House of Travel was selected by Prime Minister Helen Clark to receive the inaugural Prime Minister's Social Hero Award at the Robin Hood Social Hero Awards held at the weekend.

The supreme award was selected from 16 companies who were shortlisted as finalists following their involvement with not-for-profit organisations in the area of corporate social responsibility.

Founder and managing director of House of Travel Chris Paulsen says the decision to partner with hospice had been a unanimous one by the owner operators and the executive team.

"Most importantly we wanted to partner with a charity that had similar values to ours. Our research showed that people did not have a clear understanding of what services hospices actually provide and that there was a doom and gloom association with people dying.

"Of course there is a very real link with hospice and death but the connotations of it being a depressing and sad place, and once you check in you never check out are totally incorrect."

Mr Paulsen believes by his 1100 staff having a day off work to work in and for their local hospice that they have not only become advocates regarding the services hospice offer to their community, but gained a perspective regarding how precious life is.

"As a company we work very hard and with a large percentage of our staff being young there is a tendency to let life get out of balance. Our partnership with hospice has been a great reminder to us all just how precious life is and not to get hung up on the small things that annoy us."

Research put out by Nielson Media Research Panorama and Nick Jones and Associates Limited shows that 1.5 million New Zealanders are part of a growing global trend of consumers who are taking an increasing interest in how companies are behaving socially, environmentally and culturally. While many companies try to use sponsorship as a way to raise their brand, Mr Paulsen says they had taken a different tack with their involvement with hospice.

"You must do it for the right reasons and if you are hell bent on your investment driving sales then forget it. A social partnership is exactly that – a partnership. Initially we thought we had so much to offer hospice but the reality has been that as a company we have benefited significantly from hospice in ways I never imagined."

Mr Paulsen talks of staff recounting stories to him of their involvement with hospice motivating them to do something they have been putting off.

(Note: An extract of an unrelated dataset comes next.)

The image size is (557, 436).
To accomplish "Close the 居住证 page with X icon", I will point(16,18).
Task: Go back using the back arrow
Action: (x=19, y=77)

"We do pride ourselves on being a great New Zealand company but I am convinced our partnership with hospice has made us an even better one. It is not something we do in isolation, it has become part of our business, part of what we do. You know it's working when your IT department suggests when we upgrade our computers that we check to see if hospice might like the old ones."

In many outlets the t-shirt, designed to signify House of Travel's relationship with hospice, is part of the uniform for staff. Customer reactions to the shirts lead them to form a partnership with Ezibuy Corporate making it available on for the public to purchase. A donation of $10 from each sale goes to the hospice of the buyer's choice.

Hospice New Zealand chief executive Mary Schumacher was delighted with House of Travel's success, saying it deserved recognition for the amazing relationship that has blossomed between the two.

"It is a reflection of the hard work put into the partnership and recognition for everyone at House of Travel who has embraced working with hospice. We are so proud of them."

Robin Hood Foundation chief executive Jude Mannion said after five years of campaigning to see corporate social responsibility move from the margins of business dialogue into the mainstream, the board decided it was about time that businesses investing socially should be applauded and acknowledged.

Ms Mannion said House of Travel was up against some tough competition but the judges noted its partnership with hospice had demonstrated a willingness to go into a sensitive area.

"There were two reasons. One is that hospice is a difficult area to delve into – it's not like dealing with sick puppies or little babies. Staff had to overcome some fears and do a whole lot of learning. Secondly the partnership couldn't be mandated. It relied on each and every one of the 90 House of Travel outlets to put their hand up and say 'we'll do this'."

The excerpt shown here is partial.